Stan watched them go. “There's something not right about those kids,” he said.
“They're perfectly fine, Dad. You're just not used to children with good manners.”
Stan surveyed the table around him. “What did you do with my drink?”
“You didn't have one. You don't need one. Come on, eat something.”
Stan got up and went to the bar cabinet in the corner of the great room. He came back with a fifth of Jameson's Irish whiskey. He dumped the contents of his water glass into one of the floral arrangements and poured out three fingers. “Want any ice?” Bonnie asked him.
“You're a good girl,” he told her.
“Thank you.”
“Even if you can't find yourself a man.”
“Drat. I forgot to get married.”
Stan took a pull of his drink. “Go ahead, make fun. You're missing out on the most important . . . most, I tell you your mother was the most . . .”
They heard feet ascending the stairs from the basement, where Charlie had been taking a nap.
The refrigerator door opened, closed, and Charlie came into the dining room with a piece of cold fried chicken in one hand.
He and Stan stared at each other. Charlie pointed to the Jameson's. “Can I have some of that?” His mouth was full of fried chicken.
“Get your own. Better yet, get a job so you can afford your own.”
Charlie went back to the refrigerator and returned with a beer. “You can put this on my tab,” he said. He surveyed the food on the table, lifted the top from a baking dish. “Is this Tater Tot casserole? Awesome.”
Haley said, “Get a plate, don't stand there and pick at things.”
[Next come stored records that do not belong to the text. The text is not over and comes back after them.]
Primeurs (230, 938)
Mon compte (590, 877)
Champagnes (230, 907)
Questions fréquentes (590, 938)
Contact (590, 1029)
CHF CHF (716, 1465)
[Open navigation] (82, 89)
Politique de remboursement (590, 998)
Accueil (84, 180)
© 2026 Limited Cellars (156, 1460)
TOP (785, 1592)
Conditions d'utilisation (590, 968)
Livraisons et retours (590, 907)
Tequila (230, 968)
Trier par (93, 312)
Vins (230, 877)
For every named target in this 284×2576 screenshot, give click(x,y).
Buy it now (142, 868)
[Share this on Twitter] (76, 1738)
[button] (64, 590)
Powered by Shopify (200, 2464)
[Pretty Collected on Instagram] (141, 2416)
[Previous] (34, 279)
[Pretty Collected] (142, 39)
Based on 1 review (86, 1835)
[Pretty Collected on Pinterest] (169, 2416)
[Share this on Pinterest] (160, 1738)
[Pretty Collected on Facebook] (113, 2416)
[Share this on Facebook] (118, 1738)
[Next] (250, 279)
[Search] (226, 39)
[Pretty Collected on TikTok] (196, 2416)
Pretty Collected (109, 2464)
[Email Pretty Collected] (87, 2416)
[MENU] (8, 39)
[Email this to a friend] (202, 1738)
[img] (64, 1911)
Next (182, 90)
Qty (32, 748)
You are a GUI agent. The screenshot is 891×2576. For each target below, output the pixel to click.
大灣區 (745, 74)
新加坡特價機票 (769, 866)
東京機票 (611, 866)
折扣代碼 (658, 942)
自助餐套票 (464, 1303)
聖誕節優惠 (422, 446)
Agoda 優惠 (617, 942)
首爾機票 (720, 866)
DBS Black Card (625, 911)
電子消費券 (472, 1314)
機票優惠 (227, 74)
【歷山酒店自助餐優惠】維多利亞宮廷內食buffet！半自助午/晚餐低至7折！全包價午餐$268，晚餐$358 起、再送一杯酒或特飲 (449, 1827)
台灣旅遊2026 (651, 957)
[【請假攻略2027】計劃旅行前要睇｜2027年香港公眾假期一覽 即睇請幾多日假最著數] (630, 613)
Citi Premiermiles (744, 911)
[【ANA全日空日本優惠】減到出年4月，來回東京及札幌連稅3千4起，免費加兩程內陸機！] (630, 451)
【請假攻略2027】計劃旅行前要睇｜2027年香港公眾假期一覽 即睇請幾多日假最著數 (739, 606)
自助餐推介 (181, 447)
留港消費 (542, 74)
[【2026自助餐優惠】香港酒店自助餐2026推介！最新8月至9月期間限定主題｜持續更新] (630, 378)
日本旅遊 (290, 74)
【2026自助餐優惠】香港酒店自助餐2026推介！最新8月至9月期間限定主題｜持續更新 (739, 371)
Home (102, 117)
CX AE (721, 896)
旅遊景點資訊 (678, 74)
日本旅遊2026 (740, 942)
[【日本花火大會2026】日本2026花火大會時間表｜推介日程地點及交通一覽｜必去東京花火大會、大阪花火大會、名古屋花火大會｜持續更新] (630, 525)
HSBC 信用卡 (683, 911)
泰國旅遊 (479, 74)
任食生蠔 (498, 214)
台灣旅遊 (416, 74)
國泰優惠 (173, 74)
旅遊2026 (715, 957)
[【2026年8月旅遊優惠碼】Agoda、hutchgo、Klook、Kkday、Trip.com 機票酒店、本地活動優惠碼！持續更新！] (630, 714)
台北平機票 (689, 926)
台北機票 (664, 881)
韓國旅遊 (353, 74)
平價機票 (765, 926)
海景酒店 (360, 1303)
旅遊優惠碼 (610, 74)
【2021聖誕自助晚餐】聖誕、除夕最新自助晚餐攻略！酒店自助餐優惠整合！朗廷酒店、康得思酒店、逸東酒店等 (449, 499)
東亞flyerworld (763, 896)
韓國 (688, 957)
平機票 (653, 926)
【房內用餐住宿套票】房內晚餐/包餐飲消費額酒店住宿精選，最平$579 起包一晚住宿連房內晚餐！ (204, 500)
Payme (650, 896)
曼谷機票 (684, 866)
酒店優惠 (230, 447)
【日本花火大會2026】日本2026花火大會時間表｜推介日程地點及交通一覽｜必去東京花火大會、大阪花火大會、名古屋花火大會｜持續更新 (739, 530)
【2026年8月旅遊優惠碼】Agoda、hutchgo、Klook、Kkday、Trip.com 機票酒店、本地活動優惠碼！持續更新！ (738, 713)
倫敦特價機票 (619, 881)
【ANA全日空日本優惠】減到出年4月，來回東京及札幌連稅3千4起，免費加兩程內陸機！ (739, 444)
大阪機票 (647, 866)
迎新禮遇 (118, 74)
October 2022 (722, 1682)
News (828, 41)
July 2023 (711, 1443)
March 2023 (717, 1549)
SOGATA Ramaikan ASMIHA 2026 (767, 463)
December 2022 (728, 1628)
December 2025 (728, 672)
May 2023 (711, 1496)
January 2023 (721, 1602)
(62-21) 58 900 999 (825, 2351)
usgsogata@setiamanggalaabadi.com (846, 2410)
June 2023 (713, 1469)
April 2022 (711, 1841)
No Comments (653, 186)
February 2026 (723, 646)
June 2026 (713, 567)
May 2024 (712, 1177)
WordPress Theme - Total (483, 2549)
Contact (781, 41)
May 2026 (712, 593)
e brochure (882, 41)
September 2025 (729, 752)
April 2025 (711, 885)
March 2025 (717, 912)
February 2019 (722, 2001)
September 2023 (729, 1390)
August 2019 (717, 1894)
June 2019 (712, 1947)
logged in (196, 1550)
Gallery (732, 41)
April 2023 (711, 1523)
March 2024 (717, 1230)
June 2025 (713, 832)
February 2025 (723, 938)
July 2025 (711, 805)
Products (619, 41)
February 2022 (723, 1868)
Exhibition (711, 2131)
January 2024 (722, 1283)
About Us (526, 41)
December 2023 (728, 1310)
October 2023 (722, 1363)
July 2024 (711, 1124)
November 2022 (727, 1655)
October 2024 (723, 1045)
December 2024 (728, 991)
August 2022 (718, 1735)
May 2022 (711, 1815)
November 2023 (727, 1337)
“No, that's OK, I'll just eat some scraps off the garage floor.”
“Sit down,” Stan said. “And stop being an asshole.”
Charlie sat. Haley said, “Dad, I really need for you to watch your language while the kids are here.”
Stan made a show of looking around the room and beneath the table. “Kids? I don't see any kids.”
“You know what I mean.”
Charlie said. “I believe that what we have going on here is an assholery contest. Who has the biggest, hairiestâ”
“You both win,” Bonnie said. “You both get a prize. Now please. Mom would be really unhappy to hear this.”
That shut them up at least until Stan finally ate some food and went off to bed, and Charlie took a six-pack with him to go watch television. Bonnie and Haley put the food away and cleaned the kitchen. Haley said, “Mom wanted to be cremated. Did you know?”
“I think I do too. As soon as possible.”
“They're both lost without her and they don't know what to do except have tantrums.”
“I don't want to keep refereeing them, it's exhausting.”
“They just have to get through the service. Then they never have to see each other again.”
They worked in silence for a time, then Bonnie said, “About the cremation. It's not like I enjoy thinking about these things, but when do they . . .”
“After the service. We'll get to see her, then they take her away. We'll get the, I think they call them cremains, later. I know. I don't like thinking about it either. We have to pick out clothes for her, Stan's no help. Something pretty. You know she'd want to look pretty.”